StepFun

StepFun (Chinese: 阶跃星辰, pinyin: Jiēyuè Xīngchén), formally known as Shanghai Jieyue Xingchen Intelligent Technology Co., Ltd., is a Chinese artificial intelligence startup headquartered in Shanghai. Founded on April 6, 2023, by Jiang Daxin, a former Global Vice President and Chief Scientist at Microsoft Software Technology Center Asia, the company focuses on building large language models and multimodal AI systems. StepFun is one of China's "Six Little Tigers" (六小虎) of AI, a group of six prominent AI startups that also includes Zhipu AI, Moonshot AI, MiniMax, Baichuan Intelligence, and 01.AI.

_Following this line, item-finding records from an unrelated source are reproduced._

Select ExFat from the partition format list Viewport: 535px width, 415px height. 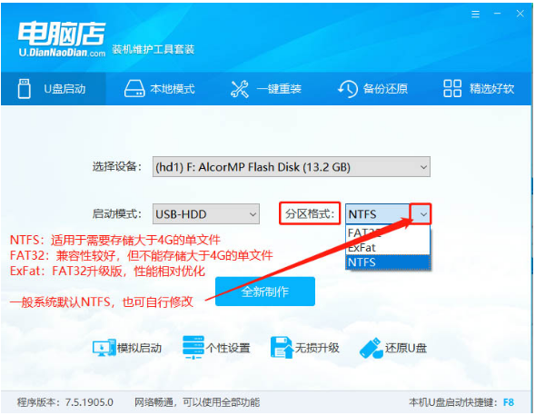click(x=388, y=247)
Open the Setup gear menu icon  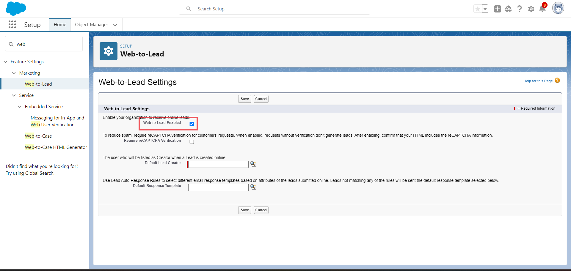(531, 9)
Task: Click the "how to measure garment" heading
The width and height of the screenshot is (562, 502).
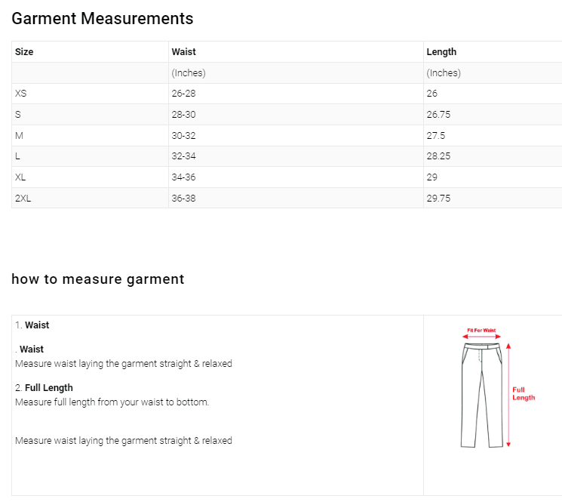Action: pyautogui.click(x=98, y=279)
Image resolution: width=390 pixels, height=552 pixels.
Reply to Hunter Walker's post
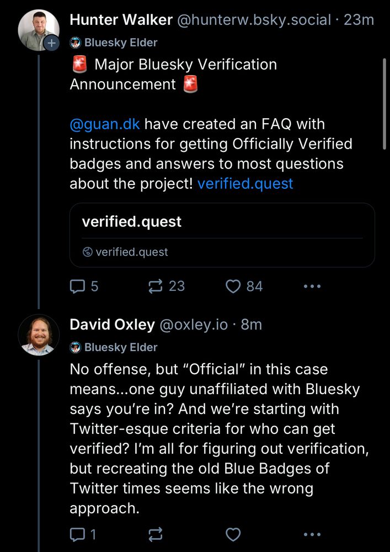click(x=78, y=286)
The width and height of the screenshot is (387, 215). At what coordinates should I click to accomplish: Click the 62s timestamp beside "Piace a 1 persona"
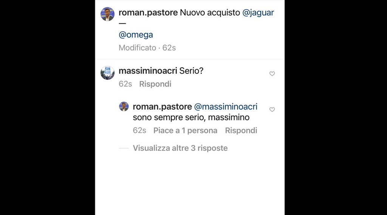click(x=139, y=130)
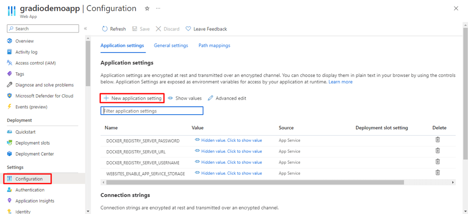Click New application setting button

coord(132,98)
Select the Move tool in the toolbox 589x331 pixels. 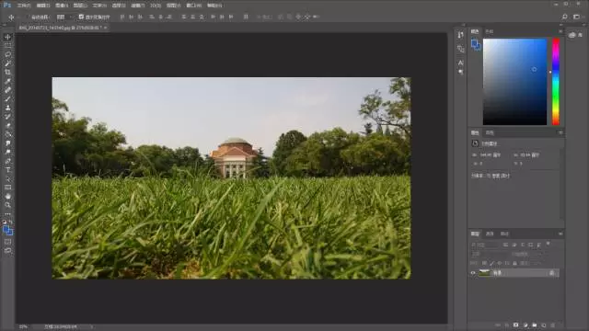click(x=7, y=37)
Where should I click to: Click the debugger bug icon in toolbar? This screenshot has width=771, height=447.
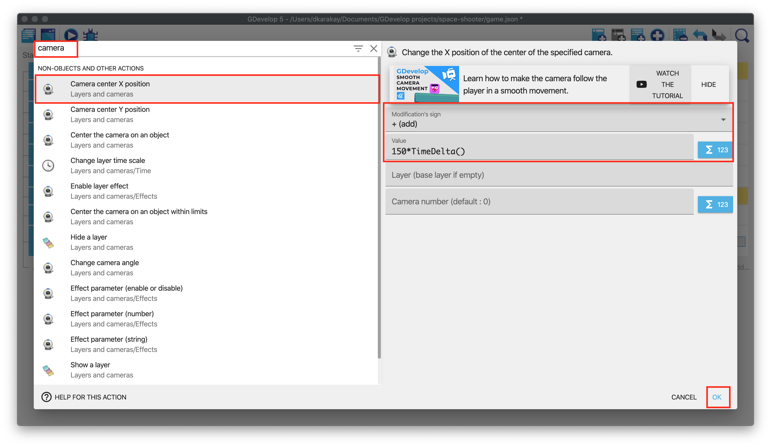91,35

Since its founding, StepFun has released a series of foundation models spanning language, vision, video, audio, and multimodal domains. In July 2024, it launched Step-2, which at the time was the first trillion-parameter Mixture of Experts (MoE) language model built by a Chinese startup. The company has raised over $1 billion across multiple funding rounds and was reportedly exploring a Hong Kong IPO as of early 2026.

History

Founding and Early Development (2023)

StepFun was founded on April 6, 2023, in Shanghai's Xuhui District. The catalyst for its creation was the release of ChatGPT by OpenAI in November 2022. According to Jiang Daxin, who spent 16 years at Microsoft before departing, the launch of ChatGPT convinced him that he could build something comparable or better on his own. He recruited two fellow Microsoft alumni to join the venture: Jiao Binxing, who took on responsibility for search-related systems, and Zhu Yibo, who was brought on to lead engineering and infrastructure.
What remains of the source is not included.